Manage conversation history

// Retrieve the full history.
final history = await engine.history();
for (final msg in history) {
  print('${msg.role}: ${msg.content}');
}

// Clear history (keeps the model loaded).
final removed = await engine.clearHistory();
print('Cleared $removed messages.');

// Seed history from a saved session without running inference.
await engine.pushHistory(ChatMessage.user('Hello from last session!'));
await engine.pushHistory(ChatMessage.assistant('Hi! How can I help today?'));

One-shot generation (does not affect history)
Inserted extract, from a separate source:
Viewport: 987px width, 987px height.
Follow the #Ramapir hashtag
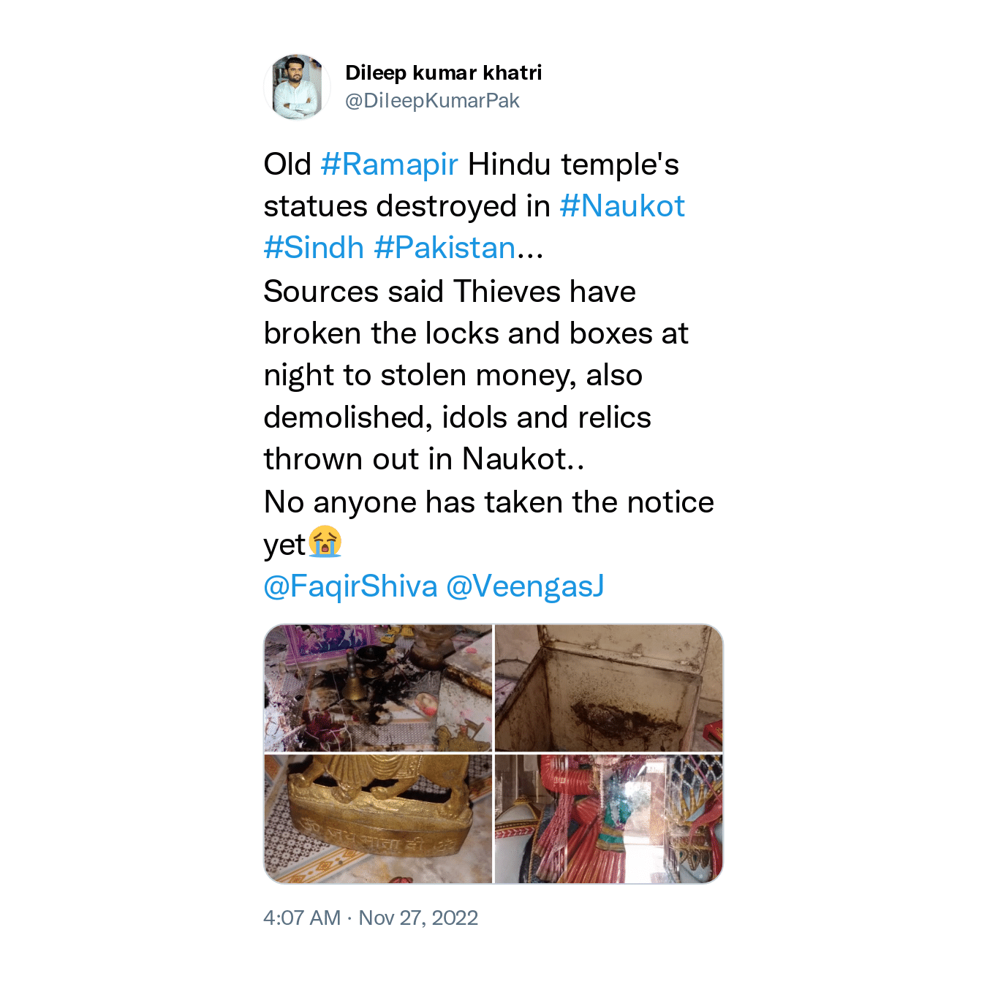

// Useful for prompt enhancement, classification, summarisation, etc.
final result = await engine.generate(
  [
    ChatMessage.system('You are a JSON formatter. Output only valid JSON.'),
    ChatMessage.user('Name: Alice, Age: 30, City: Stockholm'),
  ],
  sampling: SamplingConfig.deterministic(),
);
print(result.text);

Unload the model

// Release GPU / CPU memory when inference is no longer needed.
await engine.unloadModel();

Model selection

Use OndeInference static helpers to pick a specific model:

// Platform-aware default (recommended).
final config = OndeInference.defaultModelConfig();

// Force a specific model regardless of platform.
final small  = OndeInference.qwen251_5bConfig();   // ~941 MB
final medium = OndeInference.qwen253bConfig();      // ~1.93 GB
final coder  = OndeInference.qwen25Coder3bConfig(); // ~1.93 GB, code-tuned

await engine.loadGgufModel(
  medium,
  systemPrompt: 'You are an expert software engineer.',
);

Supported models

Model	Size	Best for
Qwen 2.5 1.5B Instruct Q4_K_M	~941 MB	iOS, tvOS, Android
Qwen 2.5 3B Instruct Q4_K_M	~1.93 GB	macOS, Linux, Windows
Qwen 2.5 Coder 1.5B Instruct Q4_K_M	~941 MB	Code generation on mobile
Qwen 2.5 Coder 3B Instruct Q4_K_M	~1.93 GB	Code generation on desktop

Sampling

// All fields are optional — null means "use the engine default".
final sampling = SamplingConfig(
  temperature: 0.7,    // Higher = more creative, lower = more focused
  topP: 0.95,          // Nucleus sampling cutoff
  topK: 40,            // Top-k token limit
  maxTokens: 256,      // Maximum reply length in tokens
);

await engine.setSampling(sampling);

// Or use a preset:
await engine.setSampling(SamplingConfig.deterministic()); // greedy, temp=0.0
await engine.setSampling(SamplingConfig.mobile());        // temp=0.7, max 128 tokens
await engine.setSampling(SamplingConfig.defaultConfig()); // temp=0.7, max 512 tokens

Error handling

All OndeChatEngine methods throw OndeException on failure:

try {
  await engine.loadDefaultModel();
} on OndeException catch (e) {
  debugPrint('Inference error: ${e.message}');
}

Common causes:

No model loaded — calling sendMessage before loadDefaultModel / loadGgufModel
Download failure — check internet connectivity on first run (model files are fetched from HuggingFace Hub)
Out of memory — the 3B model requires ~2 GB of free RAM; use the 1.5B model on constrained devices

Sandboxed app setup (iOS / macOS)

import 'package:onde_inference/onde_inference.dart';
import 'package:path_provider/path_provider.dart';

void main() async {
  WidgetsFlutterBinding.ensureInitialized();
  await OndeInference.init();

  // Resolve shared App Group container (iOS/macOS) or private sandbox (Android).
  String? fallback;
  if (Platform.isIOS || Platform.isAndroid) {
    final dir = await getApplicationSupportDirectory();
    fallback = dir.path;
  }
  await OndeInference.setupCacheDir(fallbackDir: fallback);

  runApp(const MyApp());
}

On iOS and macOS, setupCacheDir() first tries the App Group shared container (group.com.ondeinference.apps) so all Onde-powered apps share downloaded models. If unavailable, it falls back to the app's private directory.

Contributing

Contributions are welcome! The project is hosted at github.com/ondeinference/onde.

Rust source: onde/src/
Dart bridge Rust crate: onde/sdk/dart/rust/
Dart library: onde/sdk/dart/lib/
Example app: onde/sdk/dart/example/

Please open an issue before submitting a pull request for significant changes.